Exercise instructions: In the entries below, find the line with "Task: Click the DF（割引係数） label cell" and the line with "Select Clear Credit Card Info". Return those two lines and all lines between them, exactly.
--------------------
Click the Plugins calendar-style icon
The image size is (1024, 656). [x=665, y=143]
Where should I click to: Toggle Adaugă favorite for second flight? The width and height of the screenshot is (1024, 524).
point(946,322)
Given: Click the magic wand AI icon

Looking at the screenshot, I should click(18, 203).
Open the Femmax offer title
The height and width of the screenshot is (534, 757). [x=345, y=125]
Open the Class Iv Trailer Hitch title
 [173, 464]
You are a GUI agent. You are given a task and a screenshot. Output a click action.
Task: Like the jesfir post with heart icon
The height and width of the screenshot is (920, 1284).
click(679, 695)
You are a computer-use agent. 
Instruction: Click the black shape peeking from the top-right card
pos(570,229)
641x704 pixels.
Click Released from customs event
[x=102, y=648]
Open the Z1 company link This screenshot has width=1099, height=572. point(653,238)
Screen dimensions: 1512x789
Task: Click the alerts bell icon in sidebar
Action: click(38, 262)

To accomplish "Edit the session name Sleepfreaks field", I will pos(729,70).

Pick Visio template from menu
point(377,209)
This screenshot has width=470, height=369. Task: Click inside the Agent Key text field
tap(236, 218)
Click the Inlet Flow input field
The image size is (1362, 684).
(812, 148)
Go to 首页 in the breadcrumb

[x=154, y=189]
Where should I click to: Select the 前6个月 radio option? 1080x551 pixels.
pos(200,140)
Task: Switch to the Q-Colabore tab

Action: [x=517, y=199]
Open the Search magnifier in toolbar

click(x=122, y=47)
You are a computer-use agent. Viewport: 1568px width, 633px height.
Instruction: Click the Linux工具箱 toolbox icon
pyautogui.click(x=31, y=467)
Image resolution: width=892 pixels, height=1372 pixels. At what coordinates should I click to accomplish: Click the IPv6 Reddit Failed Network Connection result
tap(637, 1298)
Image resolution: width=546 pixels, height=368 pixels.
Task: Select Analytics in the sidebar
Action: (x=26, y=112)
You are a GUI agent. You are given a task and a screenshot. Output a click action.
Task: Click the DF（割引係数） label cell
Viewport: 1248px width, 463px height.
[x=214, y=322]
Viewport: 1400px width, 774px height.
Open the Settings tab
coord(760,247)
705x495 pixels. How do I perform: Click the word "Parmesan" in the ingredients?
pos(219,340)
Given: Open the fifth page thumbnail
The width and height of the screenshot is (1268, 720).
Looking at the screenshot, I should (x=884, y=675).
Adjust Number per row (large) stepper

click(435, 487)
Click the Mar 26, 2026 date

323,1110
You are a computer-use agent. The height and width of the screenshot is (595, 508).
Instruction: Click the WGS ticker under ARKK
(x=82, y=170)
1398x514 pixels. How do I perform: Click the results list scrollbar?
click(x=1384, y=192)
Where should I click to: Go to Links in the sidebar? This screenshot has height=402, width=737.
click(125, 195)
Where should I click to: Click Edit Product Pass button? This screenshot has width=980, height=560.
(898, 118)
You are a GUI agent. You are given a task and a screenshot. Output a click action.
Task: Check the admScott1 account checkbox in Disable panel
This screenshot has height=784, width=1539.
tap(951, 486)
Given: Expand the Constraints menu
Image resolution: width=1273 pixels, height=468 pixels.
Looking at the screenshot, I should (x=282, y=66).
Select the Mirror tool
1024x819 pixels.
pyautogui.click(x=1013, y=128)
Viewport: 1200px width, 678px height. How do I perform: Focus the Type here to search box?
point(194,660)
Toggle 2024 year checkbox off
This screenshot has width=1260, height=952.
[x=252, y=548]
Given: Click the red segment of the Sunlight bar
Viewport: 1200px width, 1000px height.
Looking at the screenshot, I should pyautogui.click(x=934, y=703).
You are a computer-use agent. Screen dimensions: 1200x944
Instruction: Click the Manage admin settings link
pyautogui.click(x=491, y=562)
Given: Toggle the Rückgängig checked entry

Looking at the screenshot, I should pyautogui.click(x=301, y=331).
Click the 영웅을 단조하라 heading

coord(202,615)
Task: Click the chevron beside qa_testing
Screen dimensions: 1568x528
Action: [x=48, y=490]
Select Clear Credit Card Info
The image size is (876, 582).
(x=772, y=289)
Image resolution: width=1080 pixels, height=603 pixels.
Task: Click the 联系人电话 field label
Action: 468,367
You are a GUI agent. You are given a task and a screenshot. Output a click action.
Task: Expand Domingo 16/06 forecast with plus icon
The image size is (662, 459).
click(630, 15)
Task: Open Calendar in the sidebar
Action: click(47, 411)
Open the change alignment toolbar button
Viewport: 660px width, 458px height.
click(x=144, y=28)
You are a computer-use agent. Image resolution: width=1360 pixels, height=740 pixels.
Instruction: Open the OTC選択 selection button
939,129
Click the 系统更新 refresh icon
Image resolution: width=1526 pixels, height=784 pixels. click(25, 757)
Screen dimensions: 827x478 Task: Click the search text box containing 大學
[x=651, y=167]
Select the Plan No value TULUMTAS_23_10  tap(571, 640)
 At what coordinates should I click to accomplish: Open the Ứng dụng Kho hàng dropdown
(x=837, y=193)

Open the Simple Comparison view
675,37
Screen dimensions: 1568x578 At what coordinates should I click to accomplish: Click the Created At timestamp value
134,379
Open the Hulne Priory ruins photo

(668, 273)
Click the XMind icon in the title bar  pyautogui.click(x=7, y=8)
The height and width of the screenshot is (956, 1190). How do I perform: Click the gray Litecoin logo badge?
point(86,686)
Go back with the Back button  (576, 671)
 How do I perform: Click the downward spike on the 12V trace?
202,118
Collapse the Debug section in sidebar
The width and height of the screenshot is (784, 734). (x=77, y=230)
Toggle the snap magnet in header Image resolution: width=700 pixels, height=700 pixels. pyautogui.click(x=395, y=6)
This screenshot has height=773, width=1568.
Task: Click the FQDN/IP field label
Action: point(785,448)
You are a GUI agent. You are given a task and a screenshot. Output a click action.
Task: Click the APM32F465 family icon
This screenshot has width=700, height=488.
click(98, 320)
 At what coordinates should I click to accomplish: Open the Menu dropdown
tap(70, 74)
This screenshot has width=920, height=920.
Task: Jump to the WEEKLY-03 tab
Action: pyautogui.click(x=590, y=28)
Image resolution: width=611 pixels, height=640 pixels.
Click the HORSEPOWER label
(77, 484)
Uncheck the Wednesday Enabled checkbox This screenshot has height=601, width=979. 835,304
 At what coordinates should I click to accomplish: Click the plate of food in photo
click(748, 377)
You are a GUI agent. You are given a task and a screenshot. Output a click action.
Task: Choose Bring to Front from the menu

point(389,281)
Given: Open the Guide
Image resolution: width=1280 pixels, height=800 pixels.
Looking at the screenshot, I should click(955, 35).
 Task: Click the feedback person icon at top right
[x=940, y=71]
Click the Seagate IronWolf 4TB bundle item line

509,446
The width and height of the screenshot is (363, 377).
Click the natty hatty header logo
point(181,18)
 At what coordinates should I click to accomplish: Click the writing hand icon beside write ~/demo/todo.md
--------------------
Output of the task:
Task: Click the DF（割引係数） label cell
Viewport: 1248px width, 463px height.
[x=214, y=322]
Viewport: 1400px width, 774px height.
Open the Settings tab
coord(760,247)
705x495 pixels. How do I perform: Click the word "Parmesan" in the ingredients?
pos(219,340)
Given: Open the fifth page thumbnail
The width and height of the screenshot is (1268, 720).
Looking at the screenshot, I should (x=884, y=675).
Adjust Number per row (large) stepper

click(435, 487)
Click the Mar 26, 2026 date

323,1110
You are a computer-use agent. The height and width of the screenshot is (595, 508).
Instruction: Click the WGS ticker under ARKK
(x=82, y=170)
1398x514 pixels. How do I perform: Click the results list scrollbar?
click(x=1384, y=192)
Where should I click to: Go to Links in the sidebar? This screenshot has height=402, width=737.
click(125, 195)
Where should I click to: Click Edit Product Pass button? This screenshot has width=980, height=560.
(898, 118)
You are a GUI agent. You are given a task and a screenshot. Output a click action.
Task: Check the admScott1 account checkbox in Disable panel
This screenshot has height=784, width=1539.
tap(951, 486)
Given: Expand the Constraints menu
Image resolution: width=1273 pixels, height=468 pixels.
Looking at the screenshot, I should (x=282, y=66).
Select the Mirror tool
1024x819 pixels.
pyautogui.click(x=1013, y=128)
Viewport: 1200px width, 678px height. How do I perform: Focus the Type here to search box?
point(194,660)
Toggle 2024 year checkbox off
This screenshot has width=1260, height=952.
[x=252, y=548]
Given: Click the red segment of the Sunlight bar
Viewport: 1200px width, 1000px height.
Looking at the screenshot, I should pyautogui.click(x=934, y=703).
You are a computer-use agent. Screen dimensions: 1200x944
Instruction: Click the Manage admin settings link
pyautogui.click(x=491, y=562)
Given: Toggle the Rückgängig checked entry

Looking at the screenshot, I should pyautogui.click(x=301, y=331).
Click the 영웅을 단조하라 heading

coord(202,615)
Task: Click the chevron beside qa_testing
Screen dimensions: 1568x528
Action: [x=48, y=490]
Select Clear Credit Card Info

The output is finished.